"replace" in place of "substitute"

Mark A. Mandel mamandel at LDC.UPENN.EDU
Mon Apr 2 00:46:23 UTC 2007


I haven't tried to track all the details, but ISTR that most of the
discussion and citations about "replace" and "substitute" involve

    "substitute" in the sense of 'use X [in place of Y]'

with or without explicit Y.

Here's one in the opposite direction. In the first paragraph below, the
writer uses

    "replace" in the older accepted sense of 'use [X in place of] Y'

(Y = flour and grains, explicit X = matzoh meal)

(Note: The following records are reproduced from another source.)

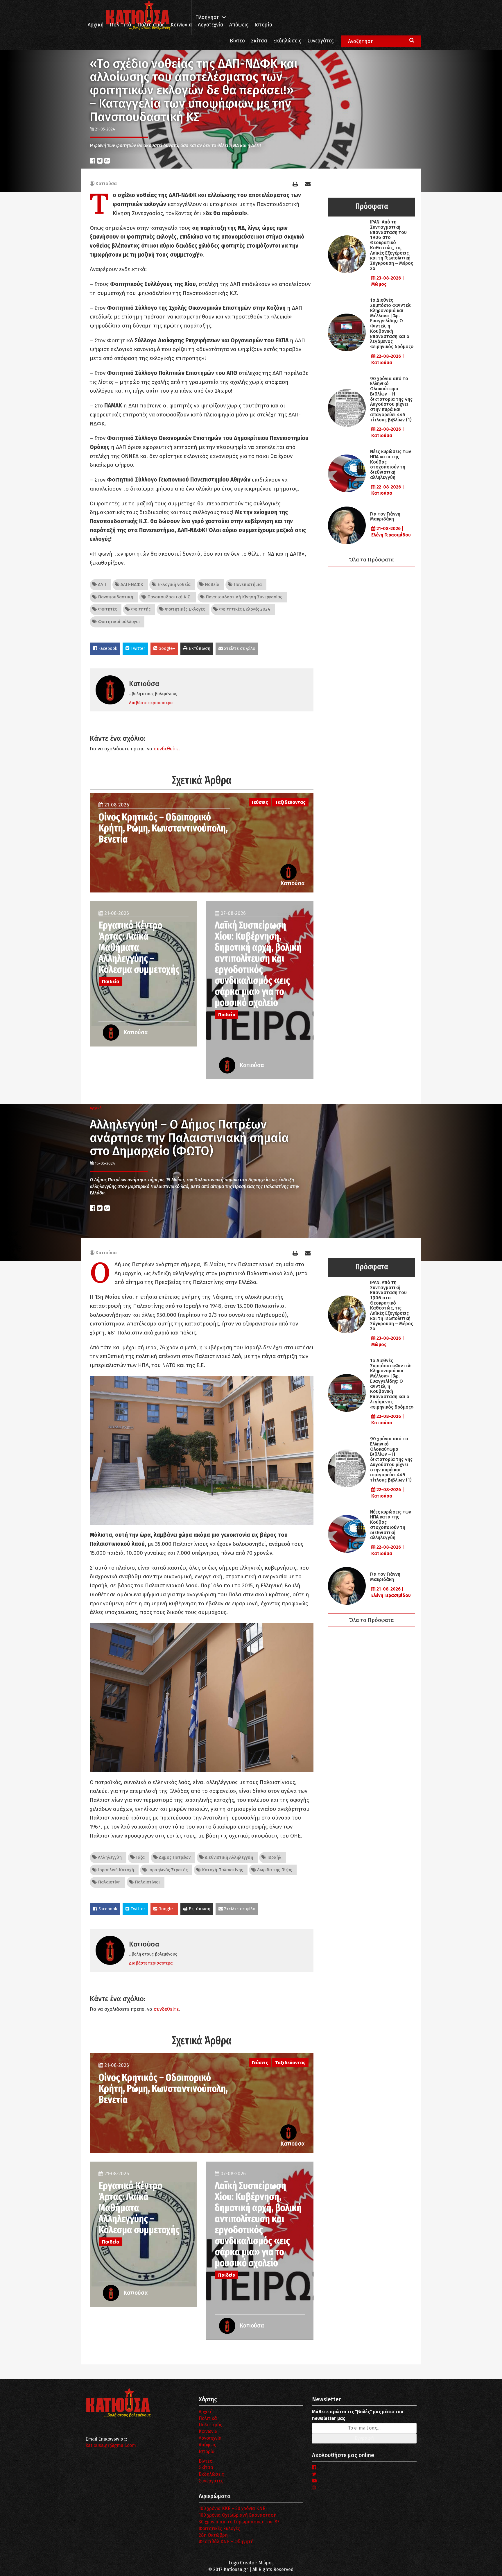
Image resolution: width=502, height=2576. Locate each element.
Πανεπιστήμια (247, 584)
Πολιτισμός (150, 25)
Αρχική (96, 25)
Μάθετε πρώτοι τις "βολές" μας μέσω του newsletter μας (357, 2415)
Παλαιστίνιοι (147, 1882)
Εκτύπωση (198, 648)
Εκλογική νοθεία (173, 584)
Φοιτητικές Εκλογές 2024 (244, 609)
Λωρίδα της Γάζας (274, 1869)
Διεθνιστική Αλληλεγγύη (228, 1857)
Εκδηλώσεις (287, 41)
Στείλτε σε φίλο (239, 648)
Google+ (166, 648)
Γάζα (140, 1857)
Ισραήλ (273, 1857)
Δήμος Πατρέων (174, 1857)
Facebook (107, 648)
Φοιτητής (140, 609)
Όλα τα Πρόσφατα (371, 560)
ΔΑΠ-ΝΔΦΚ (131, 584)
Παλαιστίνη (109, 1882)
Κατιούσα (106, 183)
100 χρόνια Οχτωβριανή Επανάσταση (238, 2515)
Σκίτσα (259, 41)
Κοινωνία (181, 25)
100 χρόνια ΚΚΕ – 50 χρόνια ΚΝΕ (232, 2508)
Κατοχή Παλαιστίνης (222, 1869)
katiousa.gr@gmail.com (110, 2445)
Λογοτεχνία (210, 2438)
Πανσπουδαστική (115, 597)
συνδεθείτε (166, 749)
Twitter (137, 648)
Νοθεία (211, 584)
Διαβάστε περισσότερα (151, 702)
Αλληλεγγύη (109, 1857)
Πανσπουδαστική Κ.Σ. (168, 597)
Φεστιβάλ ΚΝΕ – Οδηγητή (226, 2541)
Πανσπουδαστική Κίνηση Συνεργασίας (243, 597)
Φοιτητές (107, 609)
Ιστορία (263, 25)
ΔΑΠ (101, 584)
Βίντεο (237, 41)
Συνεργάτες (320, 41)
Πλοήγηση (207, 17)
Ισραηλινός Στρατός (167, 1869)
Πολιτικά (120, 25)
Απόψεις (238, 25)
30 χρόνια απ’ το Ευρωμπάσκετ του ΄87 (239, 2522)
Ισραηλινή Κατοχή (115, 1869)
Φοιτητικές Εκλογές (184, 609)
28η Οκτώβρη (213, 2535)
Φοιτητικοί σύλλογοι (118, 621)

and then in the next paragraph the interviewee, author Marge Piercy, uses

    "replace" in the sense of 'use X [in place of Y]'

(Y = flour, explicit in context but not in the construction) where we old
fogies want to use "substitute".

>>>>>>>>>>>

The Philadelphia Inquirer

http://www.philly.com/philly/entertainment/20070329_Setting_a_sensible_seder_The_Passover_meal_rests_as_much_on_food_as_tradition_.html
Setting a sensible seder | Inquirer | 03/29/2007

Passover dinner - especially the dessert - is a challenge because it
features year-round favorites in which flour and grains have to be replaced
with matzoh meal, making them heavier and more difficult to digest.

"Working with matzoh meal is much harder," Piercy says. "You can't just
replace it in recipes that call for flour because it's so much heavier."